Source data »
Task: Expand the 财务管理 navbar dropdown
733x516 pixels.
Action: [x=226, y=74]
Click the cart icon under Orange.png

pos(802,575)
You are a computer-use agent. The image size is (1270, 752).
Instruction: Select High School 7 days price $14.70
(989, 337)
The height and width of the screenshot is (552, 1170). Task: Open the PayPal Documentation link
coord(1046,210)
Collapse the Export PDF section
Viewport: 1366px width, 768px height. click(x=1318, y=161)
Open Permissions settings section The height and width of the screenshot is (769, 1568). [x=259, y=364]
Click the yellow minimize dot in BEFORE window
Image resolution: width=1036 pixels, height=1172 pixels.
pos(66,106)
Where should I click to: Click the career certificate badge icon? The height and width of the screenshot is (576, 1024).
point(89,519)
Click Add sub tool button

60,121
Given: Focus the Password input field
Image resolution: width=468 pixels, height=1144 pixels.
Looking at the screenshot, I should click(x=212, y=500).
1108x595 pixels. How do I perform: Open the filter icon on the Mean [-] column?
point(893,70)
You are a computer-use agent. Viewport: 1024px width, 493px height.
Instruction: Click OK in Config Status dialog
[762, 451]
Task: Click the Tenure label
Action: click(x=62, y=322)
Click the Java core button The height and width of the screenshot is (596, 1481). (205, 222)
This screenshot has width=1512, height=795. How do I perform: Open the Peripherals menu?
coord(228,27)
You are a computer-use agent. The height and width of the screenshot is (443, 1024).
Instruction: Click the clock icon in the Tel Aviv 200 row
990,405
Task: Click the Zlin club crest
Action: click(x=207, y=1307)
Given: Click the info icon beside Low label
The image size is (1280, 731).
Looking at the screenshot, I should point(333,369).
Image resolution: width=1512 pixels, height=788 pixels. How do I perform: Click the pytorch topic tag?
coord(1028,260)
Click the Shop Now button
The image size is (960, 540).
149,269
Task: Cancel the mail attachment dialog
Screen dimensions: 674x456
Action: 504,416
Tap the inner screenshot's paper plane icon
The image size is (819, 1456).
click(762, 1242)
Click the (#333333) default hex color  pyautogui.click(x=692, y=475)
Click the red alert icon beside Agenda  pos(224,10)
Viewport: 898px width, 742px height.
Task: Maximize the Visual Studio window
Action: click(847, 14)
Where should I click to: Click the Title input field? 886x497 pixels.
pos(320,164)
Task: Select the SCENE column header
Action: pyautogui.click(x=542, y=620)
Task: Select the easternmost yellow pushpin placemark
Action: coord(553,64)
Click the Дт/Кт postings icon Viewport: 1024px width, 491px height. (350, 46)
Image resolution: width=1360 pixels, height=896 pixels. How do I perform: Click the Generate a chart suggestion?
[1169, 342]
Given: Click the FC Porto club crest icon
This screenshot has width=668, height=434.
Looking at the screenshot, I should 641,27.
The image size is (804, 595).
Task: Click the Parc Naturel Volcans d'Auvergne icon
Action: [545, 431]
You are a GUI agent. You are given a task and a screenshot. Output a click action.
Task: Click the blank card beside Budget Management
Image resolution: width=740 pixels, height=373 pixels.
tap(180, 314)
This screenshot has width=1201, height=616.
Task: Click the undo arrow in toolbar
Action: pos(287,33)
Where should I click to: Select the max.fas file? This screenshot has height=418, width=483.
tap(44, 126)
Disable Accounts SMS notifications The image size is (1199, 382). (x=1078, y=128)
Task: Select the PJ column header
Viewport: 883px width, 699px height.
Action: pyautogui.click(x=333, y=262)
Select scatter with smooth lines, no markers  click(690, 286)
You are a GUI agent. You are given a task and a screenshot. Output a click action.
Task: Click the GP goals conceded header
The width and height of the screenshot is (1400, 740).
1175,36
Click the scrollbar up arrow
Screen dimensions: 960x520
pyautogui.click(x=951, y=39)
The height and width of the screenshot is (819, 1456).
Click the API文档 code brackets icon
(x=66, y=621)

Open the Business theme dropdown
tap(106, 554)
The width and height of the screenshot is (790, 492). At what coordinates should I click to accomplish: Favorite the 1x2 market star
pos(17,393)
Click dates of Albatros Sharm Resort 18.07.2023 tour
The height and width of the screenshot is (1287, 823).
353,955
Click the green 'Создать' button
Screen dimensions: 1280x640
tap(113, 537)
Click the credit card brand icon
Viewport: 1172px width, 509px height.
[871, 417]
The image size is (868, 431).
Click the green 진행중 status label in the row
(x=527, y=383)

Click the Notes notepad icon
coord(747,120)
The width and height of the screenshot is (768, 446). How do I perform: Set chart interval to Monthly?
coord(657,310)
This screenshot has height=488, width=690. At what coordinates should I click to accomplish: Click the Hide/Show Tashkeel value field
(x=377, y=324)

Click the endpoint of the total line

Your objective » Starting at the line that has "Image resolution: width=1360" and ending at the line that has "Given: Click the FC Porto club crest icon", please write out the lines above exactly, leaving out all others.

Response »
Image resolution: width=1360 pixels, height=896 pixels. How do I perform: Click the Generate a chart suggestion?
[1169, 342]
Given: Click the FC Porto club crest icon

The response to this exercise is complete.